Given problem: Reproduce the items verbatim, starting at the line that contains "Where should I click to: Click" and continuing through the end of the items, both ends included. Output only that stretch.

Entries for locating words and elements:
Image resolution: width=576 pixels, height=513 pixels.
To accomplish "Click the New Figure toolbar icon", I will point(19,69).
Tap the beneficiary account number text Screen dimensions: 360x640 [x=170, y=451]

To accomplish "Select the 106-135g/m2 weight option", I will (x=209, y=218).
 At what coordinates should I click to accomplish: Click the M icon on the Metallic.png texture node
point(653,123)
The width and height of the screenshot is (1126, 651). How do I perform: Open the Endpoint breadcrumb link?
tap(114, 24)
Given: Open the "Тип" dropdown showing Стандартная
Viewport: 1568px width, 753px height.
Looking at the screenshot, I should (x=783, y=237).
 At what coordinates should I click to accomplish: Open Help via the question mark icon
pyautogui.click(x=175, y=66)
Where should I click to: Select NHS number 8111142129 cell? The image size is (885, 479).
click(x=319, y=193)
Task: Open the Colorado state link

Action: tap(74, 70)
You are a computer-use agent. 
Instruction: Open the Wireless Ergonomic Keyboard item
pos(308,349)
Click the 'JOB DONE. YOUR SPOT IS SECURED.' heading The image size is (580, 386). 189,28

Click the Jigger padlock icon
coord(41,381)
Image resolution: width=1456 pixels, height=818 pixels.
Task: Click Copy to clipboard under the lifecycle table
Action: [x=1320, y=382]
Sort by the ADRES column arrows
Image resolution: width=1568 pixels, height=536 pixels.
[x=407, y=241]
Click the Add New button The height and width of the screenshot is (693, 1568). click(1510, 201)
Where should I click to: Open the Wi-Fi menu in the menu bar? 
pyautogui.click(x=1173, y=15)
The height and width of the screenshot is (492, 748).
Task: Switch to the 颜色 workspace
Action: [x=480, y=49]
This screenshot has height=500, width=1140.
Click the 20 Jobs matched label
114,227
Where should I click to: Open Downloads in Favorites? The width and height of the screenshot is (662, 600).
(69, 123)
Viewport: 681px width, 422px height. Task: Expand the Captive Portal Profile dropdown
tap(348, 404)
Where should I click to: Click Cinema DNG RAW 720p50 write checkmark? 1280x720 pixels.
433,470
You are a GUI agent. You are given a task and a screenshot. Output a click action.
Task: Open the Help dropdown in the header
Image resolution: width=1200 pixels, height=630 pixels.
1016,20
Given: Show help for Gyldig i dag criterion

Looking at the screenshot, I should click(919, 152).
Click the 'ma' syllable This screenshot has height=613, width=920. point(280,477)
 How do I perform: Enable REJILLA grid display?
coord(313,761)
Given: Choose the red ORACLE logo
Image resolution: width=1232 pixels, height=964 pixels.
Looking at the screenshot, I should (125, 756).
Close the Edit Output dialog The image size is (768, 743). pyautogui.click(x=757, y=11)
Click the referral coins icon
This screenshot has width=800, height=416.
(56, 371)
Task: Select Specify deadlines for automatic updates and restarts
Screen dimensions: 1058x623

Response:
Where should I click to: Click Cinema DNG RAW 720p50 write checkmark? 1280x720 pixels.
433,470
You are a GUI agent. You are given a task and a screenshot. Output a click action.
Task: Open the Help dropdown in the header
Image resolution: width=1200 pixels, height=630 pixels.
1016,20
Given: Show help for Gyldig i dag criterion

Looking at the screenshot, I should click(919, 152).
Click the 'ma' syllable This screenshot has height=613, width=920. point(280,477)
 How do I perform: Enable REJILLA grid display?
coord(313,761)
Given: Choose the red ORACLE logo
Image resolution: width=1232 pixels, height=964 pixels.
Looking at the screenshot, I should (125, 756).
Close the Edit Output dialog The image size is (768, 743). pyautogui.click(x=757, y=11)
Click the referral coins icon
This screenshot has width=800, height=416.
(56, 371)
Task: Select Specify deadlines for automatic updates and restarts
Screen dimensions: 1058x623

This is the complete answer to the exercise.